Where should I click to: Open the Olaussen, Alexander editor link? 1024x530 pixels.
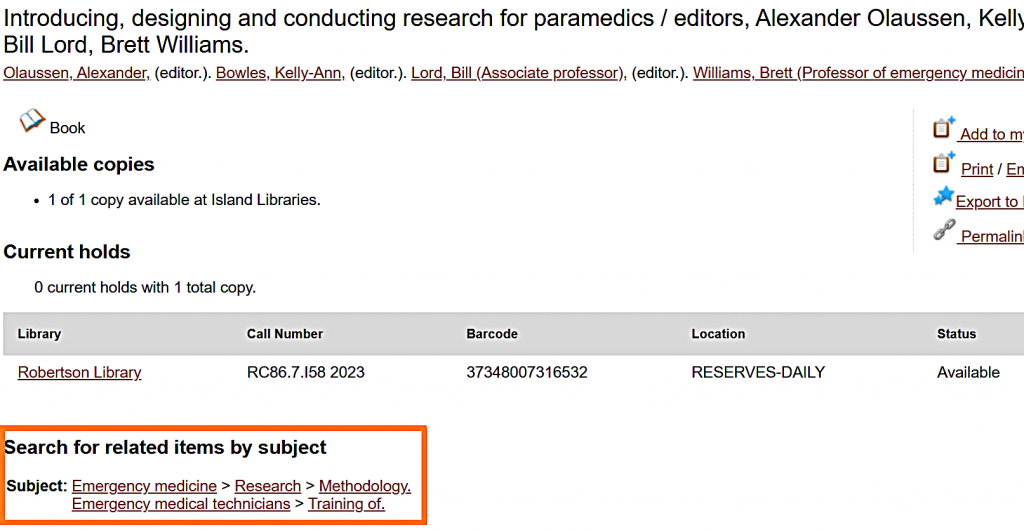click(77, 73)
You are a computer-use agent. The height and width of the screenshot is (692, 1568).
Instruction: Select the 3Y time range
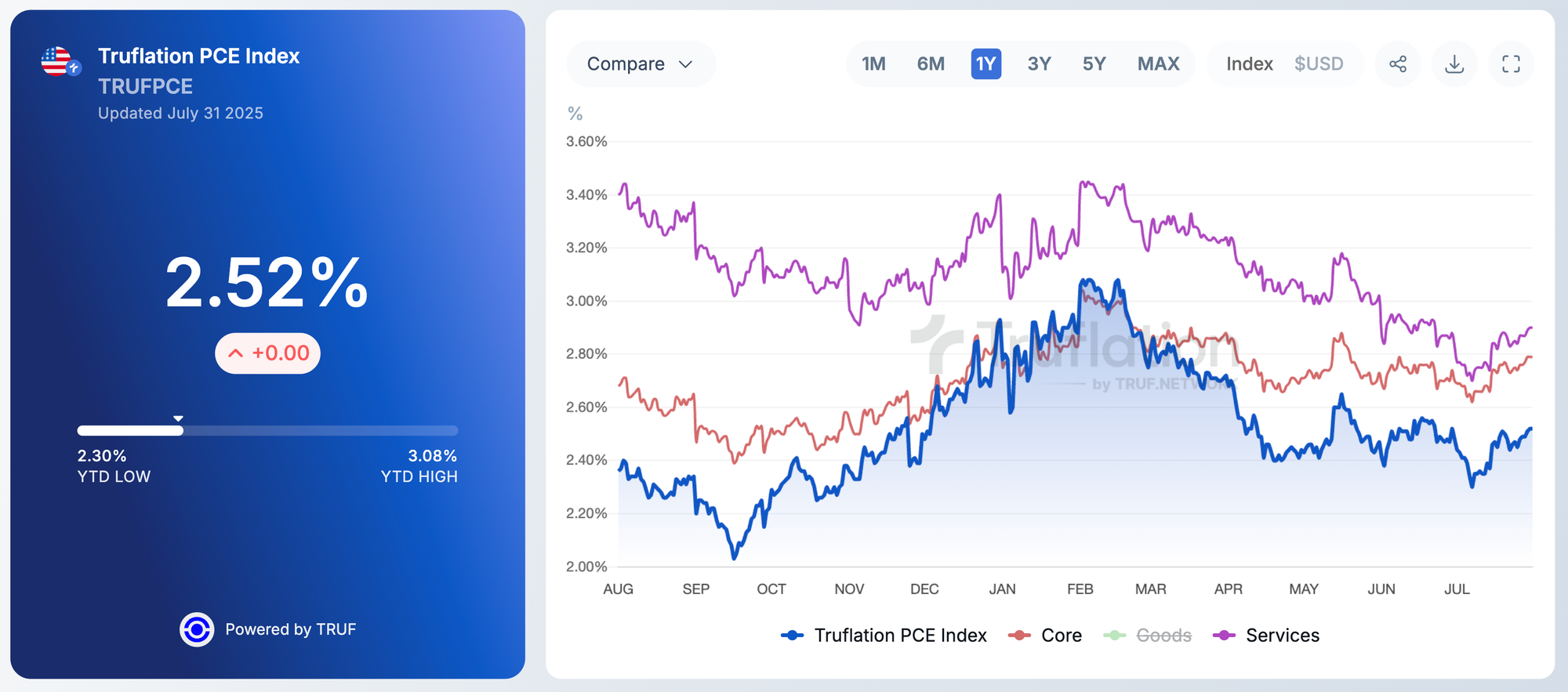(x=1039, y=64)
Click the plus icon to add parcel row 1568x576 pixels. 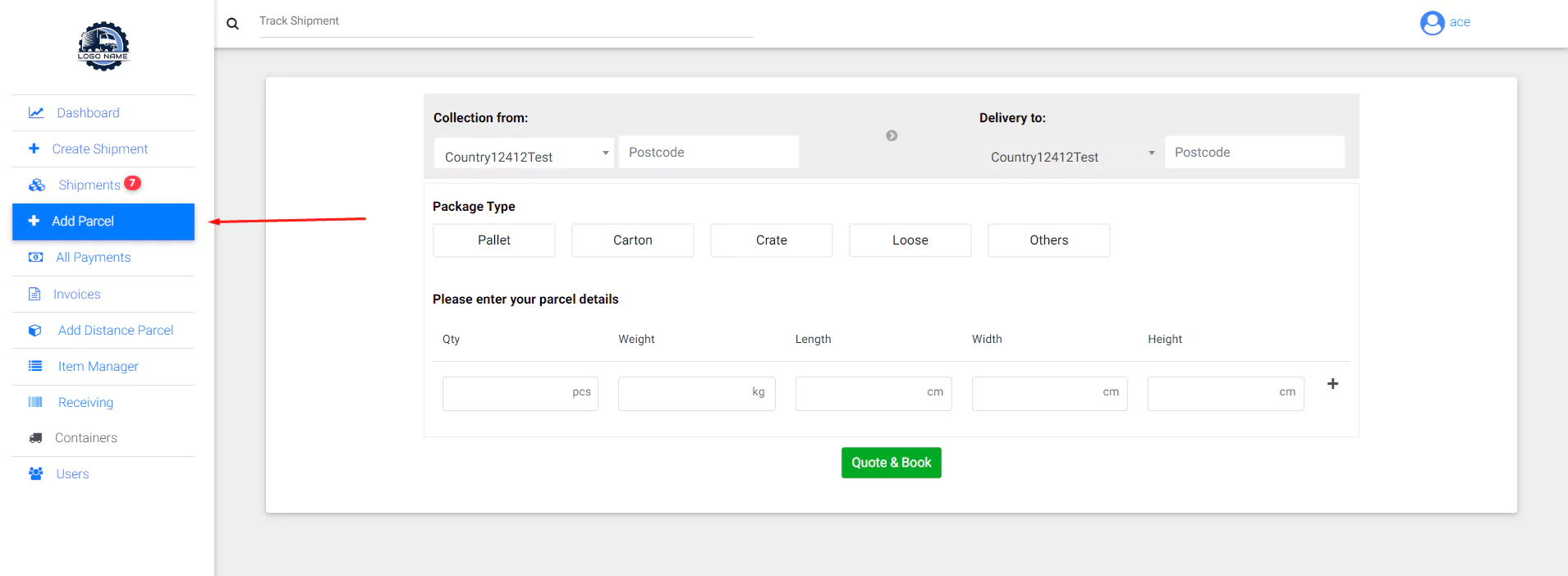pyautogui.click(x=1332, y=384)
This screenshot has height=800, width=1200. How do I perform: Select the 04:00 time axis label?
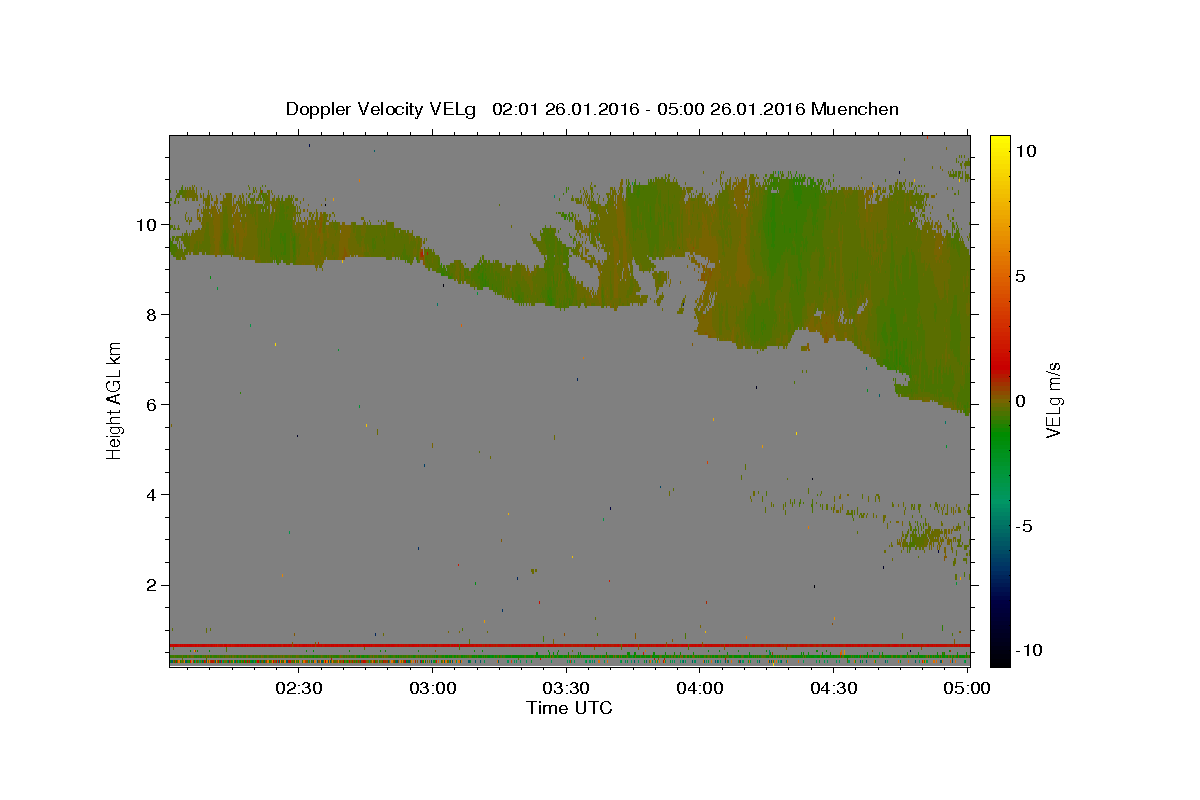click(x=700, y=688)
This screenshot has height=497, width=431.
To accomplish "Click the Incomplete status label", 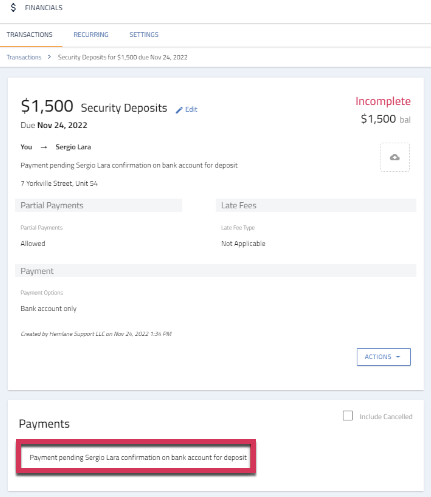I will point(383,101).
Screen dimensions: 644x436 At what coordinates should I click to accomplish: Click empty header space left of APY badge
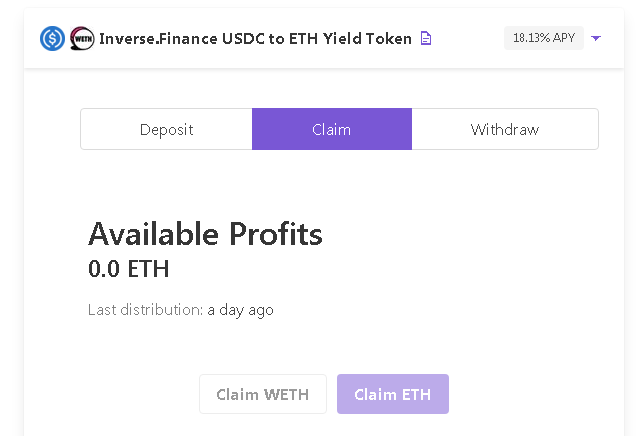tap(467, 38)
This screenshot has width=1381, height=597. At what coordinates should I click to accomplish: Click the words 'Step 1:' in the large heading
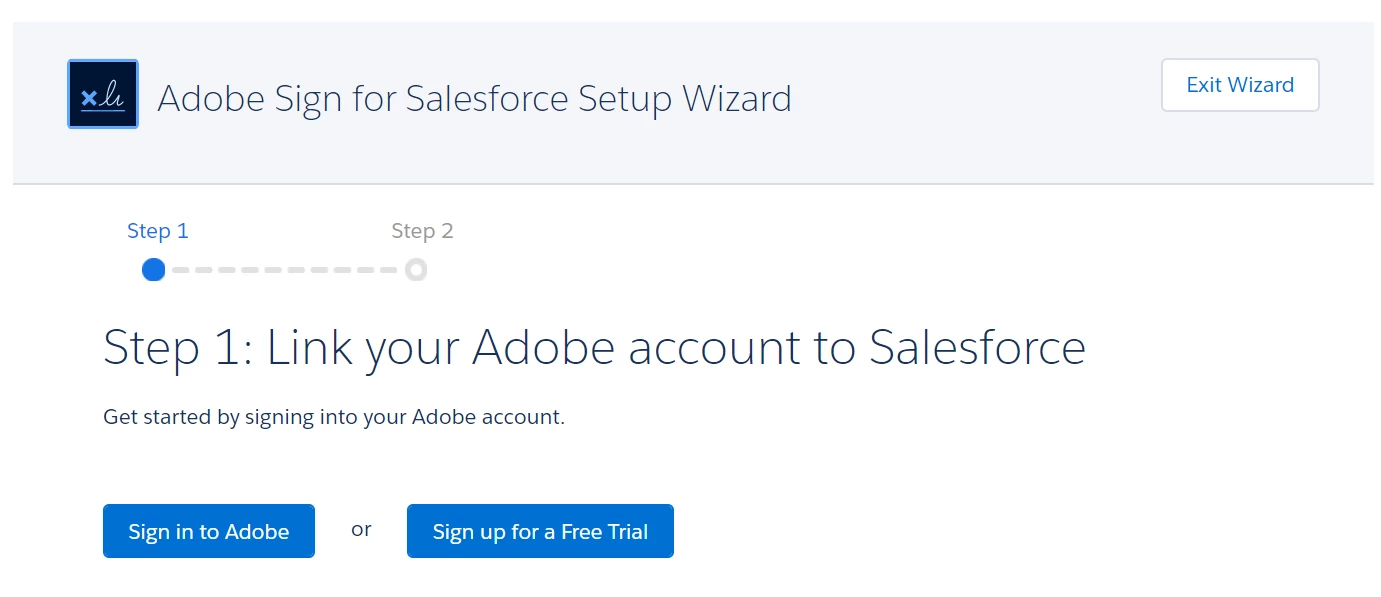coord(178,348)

*WHAT YOU ARE ASKED TO DO*
Once the line containing "Screen dimensions: 644x436" has been found, write out exactly that line and each one after it through the end of the data, leaving out every picture.

*ANSWER SECTION*
Screen dimensions: 644x436 At what coordinates should I click to accomplish: Click empty header space left of APY badge
tap(467, 38)
This screenshot has width=1381, height=597. At what coordinates should I click to accomplish: Click the words 'Step 1:' in the large heading
coord(178,348)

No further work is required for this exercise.